Activism Metric
Judicial activism is a dirty phrase among me, Auskunft, and our conservative colleagues. Rightly so, we think; activist courts impose their ideologies on the legal system irrespective of that system's established rules. Often, activist courts overturn laws created by the state and federal legislatures, indirectly repudiating the will of the people by substituting unelected judicial officials' judgment for the judgment of elected, popularly-accountable legislative bodies.
So far, so good. Another thing that bothers me, but perhaps is not so closely tied to my political alignment, is assumption and speculation divorced from empirical grounds. I know philosophers are often guilty of shutting their minds from reality and following the trail of an abstract thought to higher and higher levels of abstraction, until the way back to the ground can no longer be discovered. Speculation is useful only if it can constantly, at each step of logical inference, relate its new insight to concrete facts of existence.
Now combine those two thoughts - instead of calling this court or that court activist based on presumption, we would do better if we could examine courts' activism or restraint by a concrete measure. Assign a numerical weight to activism, call it the "Activism Score" or whatever you want, really, and you have an objective basis for evaluating judicial activism.

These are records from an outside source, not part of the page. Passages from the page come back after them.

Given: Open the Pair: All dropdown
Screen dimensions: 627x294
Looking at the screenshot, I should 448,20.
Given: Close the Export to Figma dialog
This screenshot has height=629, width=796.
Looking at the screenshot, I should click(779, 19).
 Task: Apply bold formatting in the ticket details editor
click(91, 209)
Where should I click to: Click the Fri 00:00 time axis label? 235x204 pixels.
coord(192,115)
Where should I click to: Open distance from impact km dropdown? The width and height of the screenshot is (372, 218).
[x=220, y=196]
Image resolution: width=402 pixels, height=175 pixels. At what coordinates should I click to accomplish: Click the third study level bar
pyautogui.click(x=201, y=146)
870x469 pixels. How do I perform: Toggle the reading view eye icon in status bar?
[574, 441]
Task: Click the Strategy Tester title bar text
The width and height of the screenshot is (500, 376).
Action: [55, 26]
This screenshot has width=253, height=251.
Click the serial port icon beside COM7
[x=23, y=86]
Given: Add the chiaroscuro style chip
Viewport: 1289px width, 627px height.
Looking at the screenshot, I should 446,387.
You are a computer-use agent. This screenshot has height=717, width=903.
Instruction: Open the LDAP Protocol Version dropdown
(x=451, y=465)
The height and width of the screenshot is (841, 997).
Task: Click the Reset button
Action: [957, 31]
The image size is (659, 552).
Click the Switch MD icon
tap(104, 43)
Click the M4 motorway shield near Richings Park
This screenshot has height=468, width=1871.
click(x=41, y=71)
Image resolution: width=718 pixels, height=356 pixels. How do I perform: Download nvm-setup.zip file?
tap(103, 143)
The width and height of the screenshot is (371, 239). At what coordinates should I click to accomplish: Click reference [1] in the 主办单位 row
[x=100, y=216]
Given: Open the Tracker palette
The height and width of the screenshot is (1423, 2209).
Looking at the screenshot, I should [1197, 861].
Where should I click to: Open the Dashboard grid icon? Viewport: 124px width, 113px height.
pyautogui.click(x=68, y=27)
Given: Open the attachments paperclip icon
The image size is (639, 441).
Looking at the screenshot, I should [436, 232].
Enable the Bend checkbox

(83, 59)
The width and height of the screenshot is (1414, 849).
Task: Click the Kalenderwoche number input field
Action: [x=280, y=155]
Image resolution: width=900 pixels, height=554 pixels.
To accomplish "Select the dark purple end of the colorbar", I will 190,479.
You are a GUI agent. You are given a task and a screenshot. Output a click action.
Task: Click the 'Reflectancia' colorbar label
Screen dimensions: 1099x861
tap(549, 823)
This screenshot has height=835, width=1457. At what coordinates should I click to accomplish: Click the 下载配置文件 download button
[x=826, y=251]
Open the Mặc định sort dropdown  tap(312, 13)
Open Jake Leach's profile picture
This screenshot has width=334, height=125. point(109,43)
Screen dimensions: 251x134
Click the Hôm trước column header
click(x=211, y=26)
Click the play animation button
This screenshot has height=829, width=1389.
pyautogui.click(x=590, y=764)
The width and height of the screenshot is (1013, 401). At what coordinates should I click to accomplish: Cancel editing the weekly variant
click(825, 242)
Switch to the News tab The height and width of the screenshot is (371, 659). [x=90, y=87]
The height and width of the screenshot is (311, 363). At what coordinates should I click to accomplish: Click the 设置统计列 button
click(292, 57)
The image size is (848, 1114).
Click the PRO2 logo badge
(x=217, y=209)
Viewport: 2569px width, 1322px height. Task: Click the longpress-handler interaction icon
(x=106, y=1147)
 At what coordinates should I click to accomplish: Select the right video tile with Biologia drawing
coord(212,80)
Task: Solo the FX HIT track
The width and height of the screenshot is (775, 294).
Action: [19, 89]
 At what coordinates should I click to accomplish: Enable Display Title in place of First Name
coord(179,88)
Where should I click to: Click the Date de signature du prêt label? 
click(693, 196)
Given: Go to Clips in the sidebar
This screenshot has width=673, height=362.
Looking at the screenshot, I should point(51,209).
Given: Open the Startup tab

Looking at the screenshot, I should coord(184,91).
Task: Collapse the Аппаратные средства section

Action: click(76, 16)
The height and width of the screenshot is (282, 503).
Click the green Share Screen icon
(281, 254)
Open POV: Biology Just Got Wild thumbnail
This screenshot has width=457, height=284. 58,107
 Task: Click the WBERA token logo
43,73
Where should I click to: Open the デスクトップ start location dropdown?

That, I think, is what the first note of this paper from the Federalist Society is trying to do. Define activism unambiguously, then balance the number of decisions that fall under the "activist" side of the dichotomy with the number of decision that fall on the "restrained" side, and you decide how activist a court is. A perfectly balanced court (though a supporter of restraint would hardly call the balance perfect) would have equal numbers on each side; the greater the proportion on one side, the farther the court in question would lean toward that model of judicial interpretation.
However, if the standard for evaluation is misleading, it's useless. And, sadly, I am not sure a numerical measure of judicial activism is possible. Let me explain. If "overturning a statute" is activist, then what of the cases where the clear precedent of the court is that the type of action authorized by the legislature in the overturned statute was unconstitutional? Whichever side the court comes down on, it's overturning some precedent, either the expressed will of the legislature or its own doctrinal history. I think it is important to recognize that activism constitutes many different judicial actions, some of them potentially in perfect line with contemporary legislative actions.
The consequence of this ambiguity is, well, ambiguity. Sometimes the mind has to synthesize a general activism "vibe" coming from a case or line of cases, and no concrete numerical analysis is going to help. It's imperfect, but an inappropriate insistence on science where the subject matter is not purely scientific is hardly perfect either.
Anyway, keep reaching for that rainbow, guys!